*** Data excerpts
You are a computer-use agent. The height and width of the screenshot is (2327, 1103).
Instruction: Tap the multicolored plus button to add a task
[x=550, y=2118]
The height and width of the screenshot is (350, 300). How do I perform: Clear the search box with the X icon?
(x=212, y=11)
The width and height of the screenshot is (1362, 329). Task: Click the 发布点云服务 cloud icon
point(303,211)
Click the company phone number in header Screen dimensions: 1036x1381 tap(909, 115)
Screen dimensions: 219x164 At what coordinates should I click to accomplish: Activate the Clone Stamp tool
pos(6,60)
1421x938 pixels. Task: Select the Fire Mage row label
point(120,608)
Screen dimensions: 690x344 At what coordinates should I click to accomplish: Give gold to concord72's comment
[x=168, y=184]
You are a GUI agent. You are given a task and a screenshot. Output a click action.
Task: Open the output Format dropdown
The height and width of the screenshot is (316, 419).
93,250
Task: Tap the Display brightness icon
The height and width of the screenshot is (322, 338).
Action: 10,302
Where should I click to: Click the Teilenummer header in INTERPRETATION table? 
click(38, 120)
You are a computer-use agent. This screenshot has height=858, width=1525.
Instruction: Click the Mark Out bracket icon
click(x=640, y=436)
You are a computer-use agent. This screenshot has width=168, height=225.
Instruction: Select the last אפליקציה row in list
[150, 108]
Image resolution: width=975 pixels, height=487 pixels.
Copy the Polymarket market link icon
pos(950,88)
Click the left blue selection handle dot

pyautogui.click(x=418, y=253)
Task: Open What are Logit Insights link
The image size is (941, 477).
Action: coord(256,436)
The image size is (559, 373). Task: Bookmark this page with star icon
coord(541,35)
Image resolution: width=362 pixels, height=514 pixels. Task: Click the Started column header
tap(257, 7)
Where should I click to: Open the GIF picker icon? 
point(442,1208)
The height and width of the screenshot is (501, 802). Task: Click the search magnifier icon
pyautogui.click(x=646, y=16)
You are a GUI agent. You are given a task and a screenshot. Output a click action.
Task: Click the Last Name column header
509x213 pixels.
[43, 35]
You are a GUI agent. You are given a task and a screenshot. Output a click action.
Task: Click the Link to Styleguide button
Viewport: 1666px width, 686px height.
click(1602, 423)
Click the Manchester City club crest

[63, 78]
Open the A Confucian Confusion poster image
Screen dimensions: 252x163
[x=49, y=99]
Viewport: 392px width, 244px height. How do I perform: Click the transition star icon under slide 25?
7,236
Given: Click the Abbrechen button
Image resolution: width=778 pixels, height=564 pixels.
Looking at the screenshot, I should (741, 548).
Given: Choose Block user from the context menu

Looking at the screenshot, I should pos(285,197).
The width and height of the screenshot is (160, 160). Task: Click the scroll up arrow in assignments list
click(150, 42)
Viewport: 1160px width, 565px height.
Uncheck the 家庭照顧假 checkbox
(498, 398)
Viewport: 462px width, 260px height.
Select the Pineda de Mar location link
******
**How to complete this task**
Copy the lines above exactly, beginning at the line containing "The image size is (941, 477)." and stopping at the last line.

**Solution to this task**
The image size is (941, 477).
Action: coord(256,436)
The image size is (559, 373). Task: Bookmark this page with star icon
coord(541,35)
Image resolution: width=362 pixels, height=514 pixels. Task: Click the Started column header
tap(257, 7)
Where should I click to: Open the GIF picker icon? 
point(442,1208)
The height and width of the screenshot is (501, 802). Task: Click the search magnifier icon
pyautogui.click(x=646, y=16)
You are a GUI agent. You are given a task and a screenshot. Output a click action.
Task: Click the Last Name column header
509x213 pixels.
[43, 35]
You are a GUI agent. You are given a task and a screenshot. Output a click action.
Task: Click the Link to Styleguide button
Viewport: 1666px width, 686px height.
click(1602, 423)
Click the Manchester City club crest

[63, 78]
Open the A Confucian Confusion poster image
Screen dimensions: 252x163
[x=49, y=99]
Viewport: 392px width, 244px height. How do I perform: Click the transition star icon under slide 25?
7,236
Given: Click the Abbrechen button
Image resolution: width=778 pixels, height=564 pixels.
Looking at the screenshot, I should (741, 548).
Given: Choose Block user from the context menu

Looking at the screenshot, I should pos(285,197).
The width and height of the screenshot is (160, 160). Task: Click the scroll up arrow in assignments list
click(150, 42)
Viewport: 1160px width, 565px height.
Uncheck the 家庭照顧假 checkbox
(498, 398)
Viewport: 462px width, 260px height.
Select the Pineda de Mar location link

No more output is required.